Effettivamente il ricorrente non è stato in diretto contatto con COGNOME NOME, ma l’ordinanza impugnata ne ha descritto e analizzato i contatti telefonici intrattenuti con NOME COGNOME, il mediatore dell’operazione che, trovandosi in Germania, il 2 ottobre 2020 lo aveva informato della richiesta di quell’amico di saldare una vecchia fattura e il successivo tentativo di incontro (dell’8 ottobre
2020), con COGNOME e NOME COGNOME, documentato dai contatti telefonici e dai risultati del tracciamento GPS coordinati con quelli del servizio di osservazione allestito nei pressi della macelleria del COGNOME, incontro fallito perché il COGNOME si avvedeva della presenza dei Carabinieri e allertava l’COGNOME.
Si tratta di risultanze che corroborano univocamente la identificazione del ricorrente e che, secondo le corrette inferenze dell’ordinanza impugnata, si saldano, componendo un quadro gravemente indiziario, con il contenuto delle conversazioni intercettate sull’utenza in uso all’indagato a partire dal 26 novembre 2020 dalle quali emerge l’impazienza del ricorrente nell’attesa dell’arrivo del COGNOME fino a quando l’COGNOME, alle insistenze del COGNOME, gli aveva letto, per rassicurarlo sull’arrivo del fornitore, il messaggio che aveva ricevuto dal COGNOME in merito al saldo delle sue spettanze (3960 euro), con la promessa che l’indomani avrebbe portato “i 200”.
L’epilogo della vicenda è noto poiché gli inquirenti avevano intercettato l’arrivo di NOME COGNOME, traendolo in arresto, circostanza non conosciuta al ricorrente che, nel giorno fissato per l’appuntamento, esprimeva all’COGNOME tutto il suo malcontento interrogandosi sulle ragioni del mancato arrivo del COGNOME addebitandolo alla inadeguatezza di questi.
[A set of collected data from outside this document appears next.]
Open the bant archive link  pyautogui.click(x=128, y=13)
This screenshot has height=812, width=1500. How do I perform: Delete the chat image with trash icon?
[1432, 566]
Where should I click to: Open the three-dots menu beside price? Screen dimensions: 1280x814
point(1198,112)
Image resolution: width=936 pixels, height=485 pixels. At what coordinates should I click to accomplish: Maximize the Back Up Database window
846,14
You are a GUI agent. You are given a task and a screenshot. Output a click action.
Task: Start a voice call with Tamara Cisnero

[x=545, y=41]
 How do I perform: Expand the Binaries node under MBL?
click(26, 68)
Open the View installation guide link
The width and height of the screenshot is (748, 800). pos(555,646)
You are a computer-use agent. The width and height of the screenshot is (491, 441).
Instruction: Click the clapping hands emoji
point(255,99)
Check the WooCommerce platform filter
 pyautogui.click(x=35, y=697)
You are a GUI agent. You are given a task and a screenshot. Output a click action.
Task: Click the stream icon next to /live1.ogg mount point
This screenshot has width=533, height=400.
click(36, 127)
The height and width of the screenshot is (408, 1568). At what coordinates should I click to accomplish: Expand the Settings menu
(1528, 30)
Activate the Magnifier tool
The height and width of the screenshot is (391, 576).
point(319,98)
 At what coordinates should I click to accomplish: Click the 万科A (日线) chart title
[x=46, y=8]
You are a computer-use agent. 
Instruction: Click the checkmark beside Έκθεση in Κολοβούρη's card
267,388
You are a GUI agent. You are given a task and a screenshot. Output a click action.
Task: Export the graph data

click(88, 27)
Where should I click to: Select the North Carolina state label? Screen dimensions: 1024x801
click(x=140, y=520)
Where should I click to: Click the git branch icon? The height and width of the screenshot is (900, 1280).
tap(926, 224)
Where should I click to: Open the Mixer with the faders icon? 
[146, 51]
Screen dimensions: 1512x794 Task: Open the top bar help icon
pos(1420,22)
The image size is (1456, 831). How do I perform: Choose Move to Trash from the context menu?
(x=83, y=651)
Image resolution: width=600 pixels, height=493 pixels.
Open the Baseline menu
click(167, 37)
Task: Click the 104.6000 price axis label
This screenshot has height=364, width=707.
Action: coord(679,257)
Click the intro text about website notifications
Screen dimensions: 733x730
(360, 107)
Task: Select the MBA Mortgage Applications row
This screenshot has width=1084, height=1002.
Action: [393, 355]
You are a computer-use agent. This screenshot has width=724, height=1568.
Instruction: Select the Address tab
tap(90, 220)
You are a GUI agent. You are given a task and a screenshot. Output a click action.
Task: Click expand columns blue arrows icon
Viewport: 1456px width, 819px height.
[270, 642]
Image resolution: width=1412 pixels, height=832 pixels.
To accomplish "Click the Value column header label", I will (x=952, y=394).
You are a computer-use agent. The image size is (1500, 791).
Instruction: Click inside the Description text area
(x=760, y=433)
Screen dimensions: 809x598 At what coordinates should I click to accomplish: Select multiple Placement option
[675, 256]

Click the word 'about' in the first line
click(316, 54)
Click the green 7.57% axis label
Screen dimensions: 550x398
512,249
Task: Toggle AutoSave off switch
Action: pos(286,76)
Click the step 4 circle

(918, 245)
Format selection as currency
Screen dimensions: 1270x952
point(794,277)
4.Ritiene la Corte che le conclusioni innanzi sintetizzate sono state apprezzate, senza cadute logiche, dal Tribunale del riesame per escludere la sussunzione del fatto nell’ipotesi di detenzione ai fini del consumo personale ovvero in quella di consumo di gruppo poiché, pur essendo provato il consumo di droga da parte del COGNOME (che questi aveva contabilizzato con il padre nel corso della conversazione descritta a pag. 9 dell’ordinanza impugnata), la tipologia e quantità dello stupefacente e modalità dei fatti, concretizzatosi in una importazione attraverso un canale di rifornimento estero, erano incompatibili con la destinazione a uso personale o al cd. acquisto per uso di gruppo e, pertanto, sussumibili nel reato di cui all’art. 73, comma 1-bis, d.P.R. cit.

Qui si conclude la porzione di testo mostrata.